Archives: Speakers

Jonathan Kornstein is Vice President, Rare Disease and Pediatrics at Caidya and has over 29 years of experience in the Pharmaceutical and CRO industry. He has demonstrated a depth of project management and clinical operations experience in a multitude of therapeutic areas. Jonathan provides strategic consultation and direction to clinical management, commercial development, and business development teams facilitating overall success in clinical trials.  Jonathan takes a patient centered approach in implementing clinical trials and has a significant amount of experience overseeing rare indications in clinical trials.

Jonathan holds a bachelor’s degree in biology from Hamilton College in Clinton, New York and is homebased in Chapel Hill, North Carolina.

Gemma is a Project Director with over 20 years of clinical research experience, including 14 years in project management roles with a specialist focus on patient education, recruitment and retention. She has a proven record of supporting Caidya’s biopharma clients with timely and high-quality delivery of their studies. She has experience across a number of therapy areas, including expertise in Rare Disease (Lipoprotein Lipase Deficiency, Glioblastoma, Lupus, Familial Hypercholesterolemia, TGCT) and Pediatrics (Vaccination, Pancreatitis, Bacterial Infection)

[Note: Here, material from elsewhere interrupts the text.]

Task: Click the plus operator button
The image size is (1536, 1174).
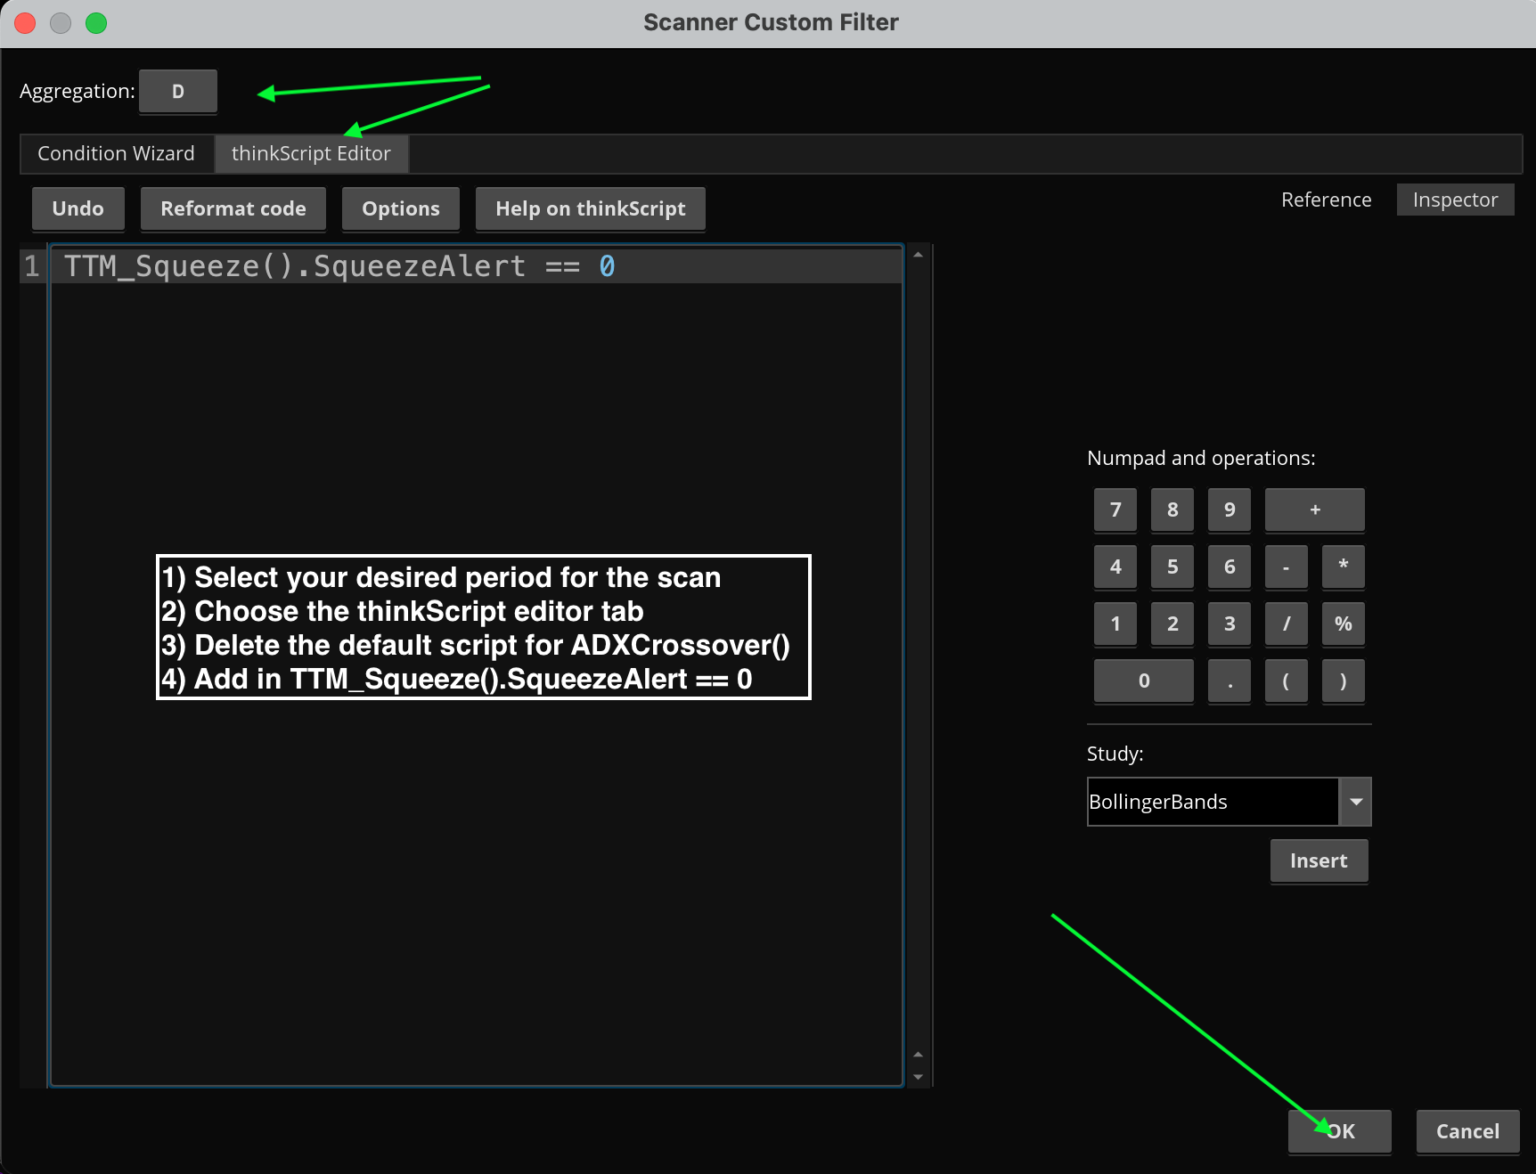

George Hardie, Executive Director of Tobacco Harm Reduction Research, has over 38 years of experience in Inhalation Toxicology and clinical research. George has an MSc in Applied Toxicology. He possesses extensive knowledge of respiratory disease and tobacco harm reduction. Previously, George served as the head of clinical research for a major tobacco company and has authored/co-authored over 20 peer-reviewed papers on tobacco harm reduction.

Claudia Kanitscheider, has over 15 years of leadership experience and scientific expertise in behavioural research working at a well renowned CRO. Claudia has focused on the potential of various new nicotine and tobacco harm reduction products in multiple study types that supports industry regulatory requirements. Claudia is a highly respected behavioural scientist and has collaborated with multiple major tobacco companies.

Neil Sherwood has a degree in Experimental Psychology from the University of Oxford and a Ph.D. in Psychopharmacology from the University of Leeds. After a period in academic research, he joined Novartis Pharma AG as a clinical pharmacologist, and then Japan Tobacco International in 2001 where he oversaw clinical and behavioural research programs. Since 2016 he has acted as a consultant on scientific and regulatory issues. In addition to publishing several studies and reviews, he has been an active member of the CORESTA organisation and currently serves on the Tobacco Harm Reduction committee.

Within Sharp IRT Services, Richard is responsible for managing a variety of different initiatives in addition to the delivery and maintenance of Client IRT systems. These initiatives include designing and oversight of new system functionality such as the Sharp Drug Accountability Modules and Shipment Management functionality. Richard also is an integral part of the development of new processes and setting best practices within the IRT department. Richard manages the team’s day to day activities to deliver multiple projects in an efficient fashion. Richard has over 8 years’ experience in clinical systems development and 11 years of clinical trial experience.

Richard trained at the University of Nottingham Medical School where he gained his degree in biomedical sciences.

Dr. Knudsen is a globally-recognized cancer scientist and executive leader who joined Paradigm Health’s board following a successful term as Chief Executive Officer of the American Cancer Society (ACS) and its advocacy affiliate, ACS Cancer Action Network. Dr. Knudsen previously served as EVP of Oncology Services for Jefferson Health and Enterprise Director of the Sidney Kimmel Comprehensive Cancer Center, a National Cancer Institute (NCI)-designated center of excellence. She has served on the NCI Board of Scientific Advisors and as President of the Association of American Cancer Institutes. She has been a professor at Thomas Jefferson University for over seventeen years, now serving as Professor Emerita.